Как она влияла на живопись Австрии? — Никак!
Как воздействовал Веронезе, висевший в Дрездене, на немецкую живопись? — Никак!
Эту «чистоту волны» немцы не воспринимали в XVIII веке, не воспринимали в XIX веке, не воспринимают и в XX!
А я, когда впервые увидел «Несение креста» Веронезе, то почувствовал, что меня обокрали, обокрали пожизненно, не дав посмотреть на нее в юные годы! Ребенку ни разу в детстве не дали сахару, сметаны или творога!
Эрмитаж обладал лучшим в мире Рембрандтом! Как он воздействовал на русскую живопись? — Никак!
Я имею смелость утверждать, что у нас никто не понимал искусства Рембрандта, в особенности художники, именно меньше всего они…
Никто из них не имел безумной дерзости возыметь «собственную мечту». Построить дом «своего Духа», где бы хозяином был только его строитель. Никто не открыл для себя ту «сладкую лазейку» в жизни своего я, о которой знает только ее хозяин.
А именно в этом, только в этом и есть Рембрандт, так как знаменитая «светотень» была и до Рембрандта и не только у Рембрандта.

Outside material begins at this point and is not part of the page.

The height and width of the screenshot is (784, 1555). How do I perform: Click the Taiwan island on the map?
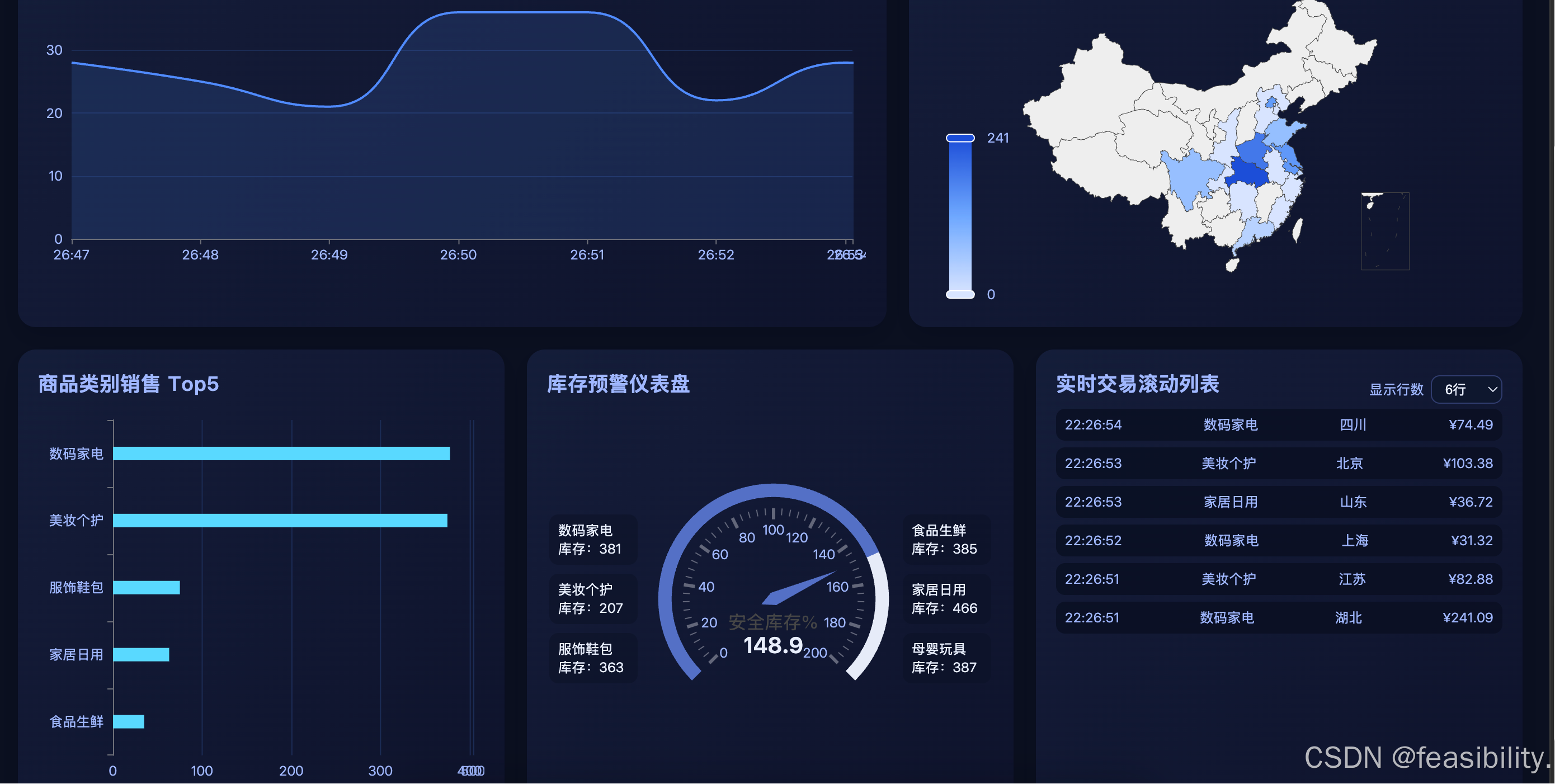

Он заставил эту светотень служить не нуждам камеры обскуры, а потребностям своего Духа!
Рембрандт как художник начался с «Девочки с петухом», которую он ввел в общество «влиятельных и почтенных людей». Какая безумная дерзость!
С этой дерзости, с этого «петуха» и начался Рембрандт.
А без этого «своего дома», без этого своеволия, начиналось ли вообще искусство живописи?
Хорошо было осваивать в Саратове, в Харькове импрессионизм, Сезанна, Пикассо при полном незнании Веласкеса, Рубенса, Тициана, Рембрандта! А ведь большинство модернистов, с которыми я сталкивался в жизни, тогда и позднее, не только в провинции, но и в Москве, были невеждами именно в этой области. Ну, конечно, они перелистывали один разок какую-нибудь монографию. Один или два раза побывали в Эрмитаже, конечно, ничего не запомнив, но сделав вид, что все знают. Я же знал Эрмитаж наизусть! Как «Отче наш»!
Что дало мне это знание? Одно дало наверняка: безошибочное узнавание невежды, когда я говорю с кем-либо о живописи или читаю статьи о ней.
Я любил вечерами посидеть в академической библиотеке, такой уютной, выходящей окнами на Румянцевский сквер. Здесь не было современности. Все фолианты XVII–XVIII веков, в кожаных переплетах-камзолах, расшитых золотом. Приятно было заказать тяжелейшие тома Пиранези и упиваться композициями этих листов, как музыкой.
Однажды, в неурочное для меня время, около двух или трех часов дня, после некоторой тошноты от чертежей, я сидел в библиотеке.
Вошел Александр Бенуа и заказал себе несколько книг. Я сразу узнал его по портрету Бакста! Библиотечный служитель, степенный человек с лицом псковитянина из брюлловской «Осады Пскова», с великолепной рыжей бородой, раскинувшейся по форменному мундиру, принес ему, как охапку дров, несколько фолиантов. Я в те времена не пропускал ни одной строчки, написанной этим замечательным человеком и художником, и теперь с жадностью подсматривал… Он подбирал виньетки для очередного выпуска «Истории живописи».